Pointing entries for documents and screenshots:
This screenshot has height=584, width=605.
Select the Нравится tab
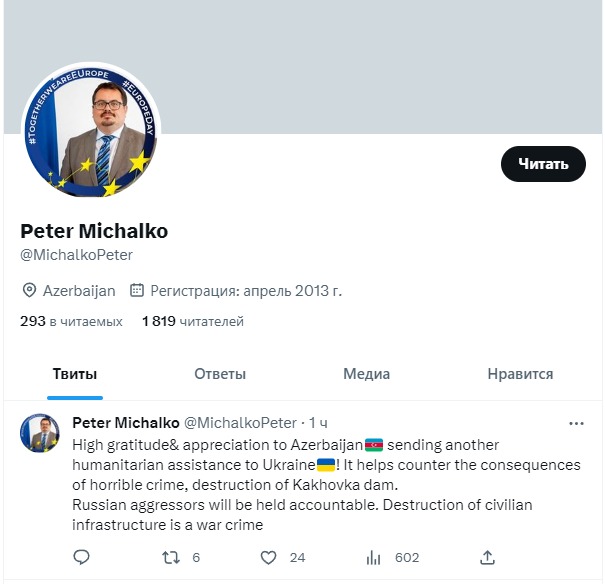[x=520, y=374]
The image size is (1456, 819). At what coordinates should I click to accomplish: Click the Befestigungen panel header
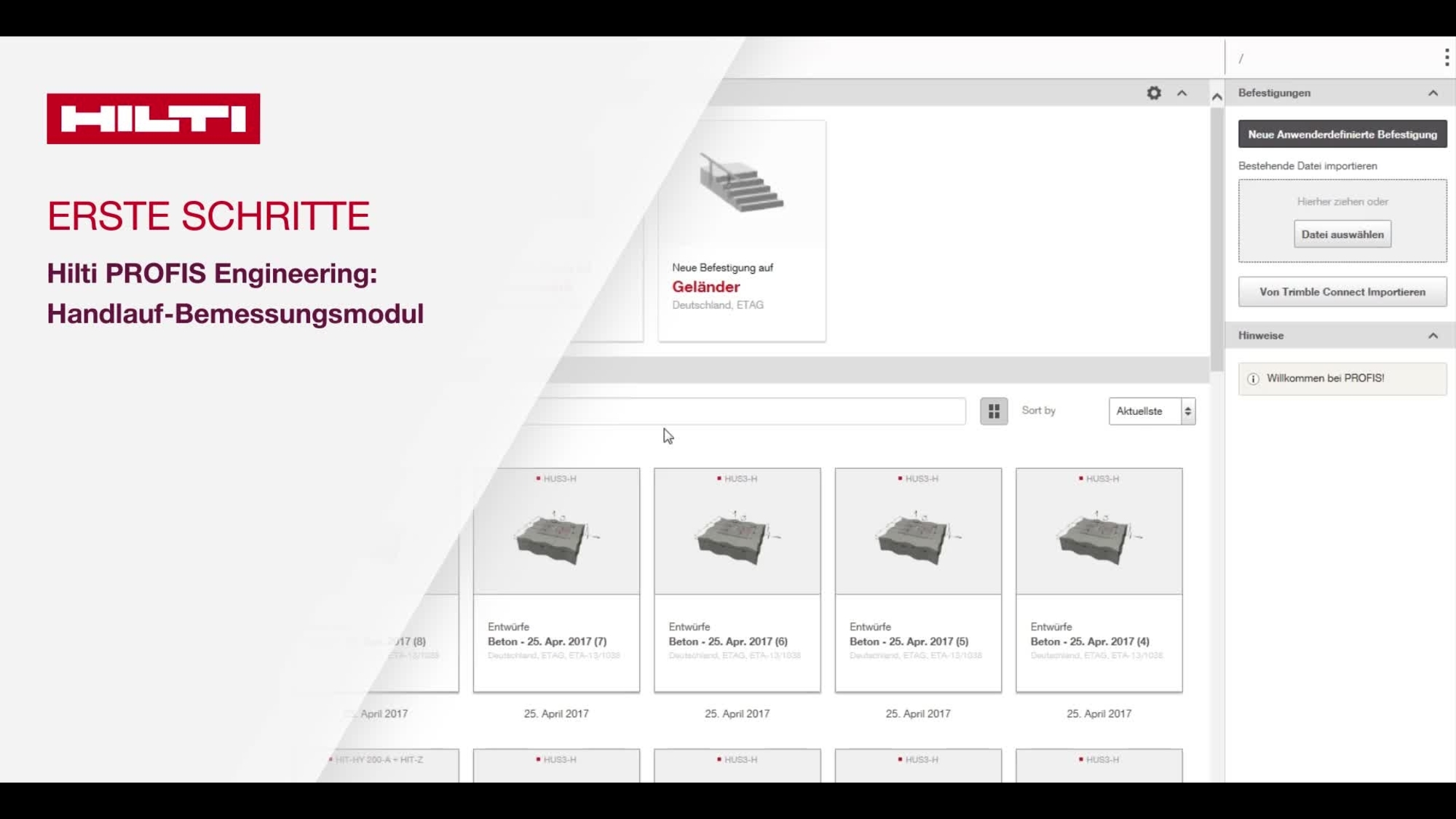click(x=1274, y=92)
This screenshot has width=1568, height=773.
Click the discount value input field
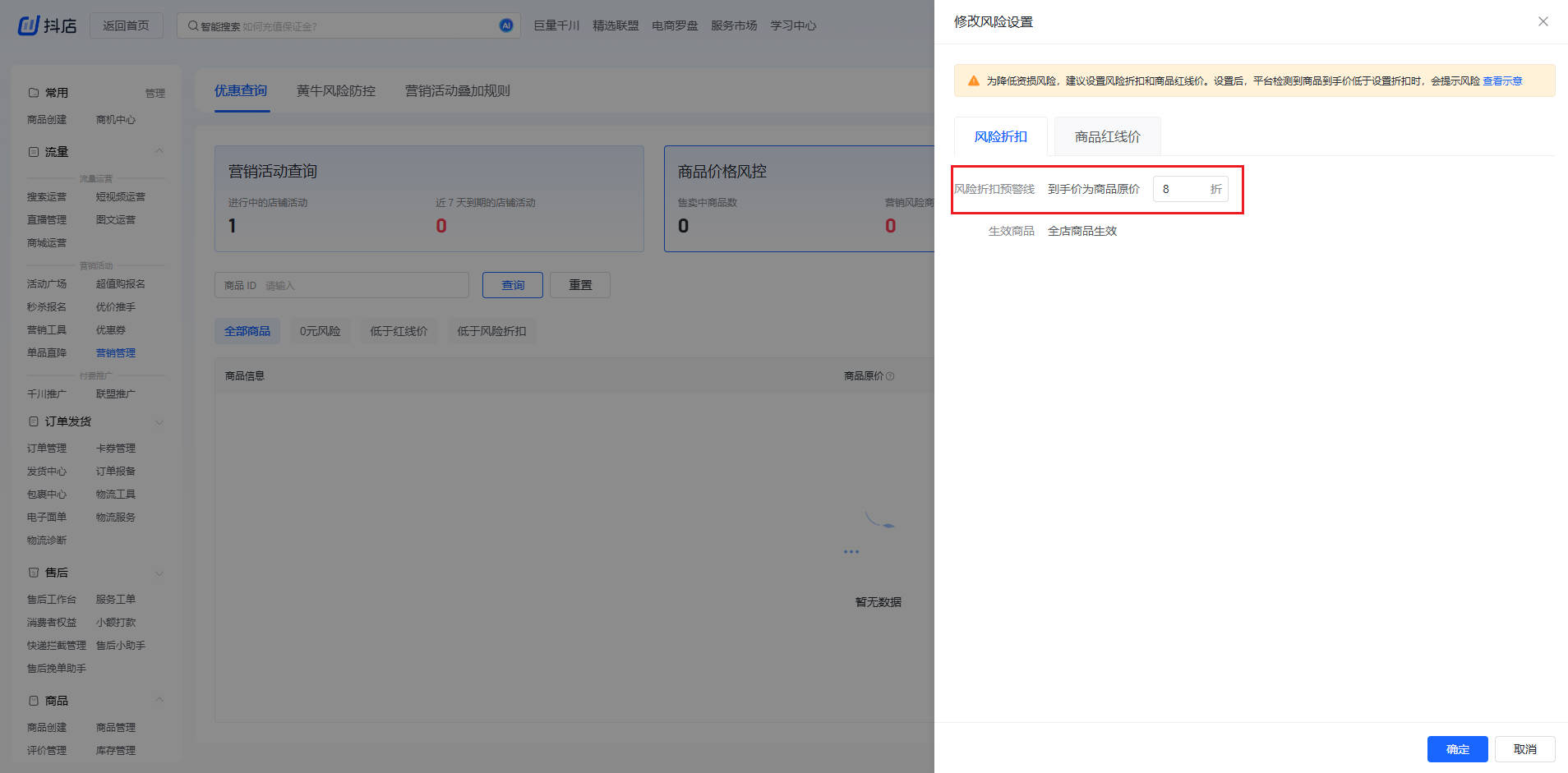[x=1180, y=189]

WRITTEN PROBLEM:
Print every line of text from the items above word for word, and omit the pictures.

TASK RESULT:
This screenshot has height=584, width=605.
Select the Нравится tab
[x=520, y=374]
The image size is (1456, 819). At what coordinates should I click to accomplish: Click the Befestigungen panel header
click(x=1274, y=92)
This screenshot has width=1568, height=773.
Click the discount value input field
[x=1180, y=189]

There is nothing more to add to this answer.